Page:Revue des Deux Mondes - 1854 - tome 8.djvu/1199

La bibliothèque libre.
Le texte de cette page a été corrigé et est conforme au fac-similé.

Socrate mourant sans douleur, sans ignominie, soutient aisément jusqu’au bout son personnage, et si cette facile mort n’eût honoré sa vie, on douterait si Socrate, avec tout son esprit, fut autre chose qu’un sophiste… La mort de Socrate philosophant tranquillement avec ses amis est la plus douce qu’on puisse désirer ; celle de Jésus expirant dans les tourmens, injurié, raillé, maudit de tout un peuple, est la plus horrible qu’on puisse craindre. Socrate prenant la coupe empoisonnée bénit celui qui la lui présente et qui pleure ; Jésus, au milieu d’un supplice affreux, prie pour ses bourreaux acharnés. Oui, si la vie et la mort de Socrate sont d’un sage, la vie et la mort de Jésus sont d’un Dieu[1] ! »
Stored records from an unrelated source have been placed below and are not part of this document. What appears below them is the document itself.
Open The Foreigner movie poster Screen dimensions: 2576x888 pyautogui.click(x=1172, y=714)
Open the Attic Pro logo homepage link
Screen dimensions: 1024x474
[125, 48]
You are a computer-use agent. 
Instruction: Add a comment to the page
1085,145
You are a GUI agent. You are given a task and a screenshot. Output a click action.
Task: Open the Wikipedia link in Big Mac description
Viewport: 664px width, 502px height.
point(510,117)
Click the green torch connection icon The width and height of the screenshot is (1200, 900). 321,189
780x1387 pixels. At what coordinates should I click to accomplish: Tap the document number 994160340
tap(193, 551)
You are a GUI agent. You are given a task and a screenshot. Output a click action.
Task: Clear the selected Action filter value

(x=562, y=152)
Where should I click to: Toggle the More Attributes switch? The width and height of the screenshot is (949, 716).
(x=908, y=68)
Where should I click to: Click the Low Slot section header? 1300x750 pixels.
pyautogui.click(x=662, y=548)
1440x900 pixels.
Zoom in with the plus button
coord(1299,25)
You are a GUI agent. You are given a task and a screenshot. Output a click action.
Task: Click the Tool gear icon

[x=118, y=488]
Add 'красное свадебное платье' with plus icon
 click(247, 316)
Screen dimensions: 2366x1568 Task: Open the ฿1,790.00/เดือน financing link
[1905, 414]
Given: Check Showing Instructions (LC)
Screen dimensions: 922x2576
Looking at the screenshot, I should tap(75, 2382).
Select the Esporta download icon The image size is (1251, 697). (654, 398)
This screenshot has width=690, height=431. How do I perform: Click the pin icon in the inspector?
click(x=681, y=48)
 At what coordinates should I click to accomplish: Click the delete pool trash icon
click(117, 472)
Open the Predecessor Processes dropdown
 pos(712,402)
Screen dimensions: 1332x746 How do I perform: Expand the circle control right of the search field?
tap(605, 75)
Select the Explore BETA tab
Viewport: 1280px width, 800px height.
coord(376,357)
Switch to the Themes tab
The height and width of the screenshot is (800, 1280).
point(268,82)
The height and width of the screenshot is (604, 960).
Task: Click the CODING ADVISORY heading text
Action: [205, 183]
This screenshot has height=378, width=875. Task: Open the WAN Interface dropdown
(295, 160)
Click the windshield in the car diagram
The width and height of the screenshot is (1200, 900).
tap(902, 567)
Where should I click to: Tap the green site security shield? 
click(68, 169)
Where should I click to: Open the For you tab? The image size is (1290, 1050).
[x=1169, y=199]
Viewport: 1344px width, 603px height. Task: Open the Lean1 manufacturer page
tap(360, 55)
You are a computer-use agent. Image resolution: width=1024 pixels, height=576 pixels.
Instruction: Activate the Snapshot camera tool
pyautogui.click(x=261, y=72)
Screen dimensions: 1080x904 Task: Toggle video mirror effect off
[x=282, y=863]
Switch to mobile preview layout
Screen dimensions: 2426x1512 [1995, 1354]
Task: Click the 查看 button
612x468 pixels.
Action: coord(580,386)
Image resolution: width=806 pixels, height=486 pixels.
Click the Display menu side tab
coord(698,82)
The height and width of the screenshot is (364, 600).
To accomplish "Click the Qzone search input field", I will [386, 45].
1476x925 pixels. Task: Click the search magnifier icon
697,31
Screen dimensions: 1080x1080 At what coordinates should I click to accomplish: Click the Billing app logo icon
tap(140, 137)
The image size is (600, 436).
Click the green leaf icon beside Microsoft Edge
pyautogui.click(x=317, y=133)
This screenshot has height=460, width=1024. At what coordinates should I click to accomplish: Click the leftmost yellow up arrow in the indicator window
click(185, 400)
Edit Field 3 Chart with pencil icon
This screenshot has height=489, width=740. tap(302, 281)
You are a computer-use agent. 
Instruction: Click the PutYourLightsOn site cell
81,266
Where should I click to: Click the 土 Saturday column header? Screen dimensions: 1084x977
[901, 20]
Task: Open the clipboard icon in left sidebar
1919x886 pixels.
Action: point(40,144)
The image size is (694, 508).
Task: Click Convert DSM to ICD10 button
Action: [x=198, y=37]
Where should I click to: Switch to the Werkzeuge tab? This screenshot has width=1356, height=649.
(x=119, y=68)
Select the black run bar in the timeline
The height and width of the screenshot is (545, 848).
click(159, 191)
Non-seulement Rousseau a des momens où il se rapproche volontairement du christianisme, mais même, quand il semble vouloir s’en écarter, il y penche par une sorte de disposition naturelle. Je lis à la fin de la première partie de la profession de foi ; « Je médite sur l’ordre de l’univers, non pour l’expliquer par de vains systèmes, mais pour l’admirer sans cesse, pour adorer le sage auteur qui s’y fait sentir. Je converse avec lui, je pénètre toutes mes facultés de sa divine essence, je m’attendris à ses bienfaits, je le bénis de ses dons, mais je ne le prie pas. Que lui demanderais-je ? qu’il changeât pour moi le cours des choses, qu’il fît des miracles en ma faveur ?… » Quelle idée a donc le vicaire de la prière, s’il croit ne pas prier « en conversant avec Dieu, en s’attendrissant à ses bienfaits, en le bénissant de ses dons ? » Bizarre distinction ! Admirez Dieu et adorez-le sans cesse, mais ne le priez pas I Ne dites pas : Sanctificetur nomen tuum. Écriez-vous, si vous voulez : « Source de justice et de vérité, Dieu clément et bon ! dans ma confiance en toi, le suprême vœu de mon cœur est que ta volonté soit faite ; » mais ne priez pas et ne dites pas : Fiat volunias tua, sicut in cœlo et in terra ! — Vous pouvez demander à Dieu de « redresser votre erreur si vous vous égarez, et si cette erreur est dangereuse ; » mais vous ne devez pas lui dire : Et ne nos inducas in tentationem, sed libera nos a malo ! Rousseau,

  1. Livre IV. — Rousseau n’est pas le premier qui ait comparé ainsi Socrate à Jésus-Christ pour faire ressortir tout ce qu’il y a d’humain dans Socrate et de divin dans Jésus-Christ. Je lis dans les Réflexions morales de Nicole sur les épîtres et les évangiles le passage suivant à propos de l’Évangile du dimanche de la Passion : « Qu’on examine tous les hommes que nous pouvons connaître par les livres, et qu’on voie s’il y a rien en eux de ce caractère. Socrate, qui paraît le plus singulier de tous, est un homme tout rempli de petites idées et de petits raisonnemens qui ne regardent que la vie présente, un homme qui prend plaisir à discourir de vérités pour la plupart inutiles et qui ne tendent qu’à éclairer l’esprit à l’égard de quelques objets humains ; mais on ne voit rien ni dans lui ni dans aucun des autres hommes du caractère de Jésus-Christ, de cette élévation au-dessus du monde présent et de toutes les choses de la terre, et de cette application unique à ce qui regarde l’autre vie. » (Nicole, t. XI, p. 159.)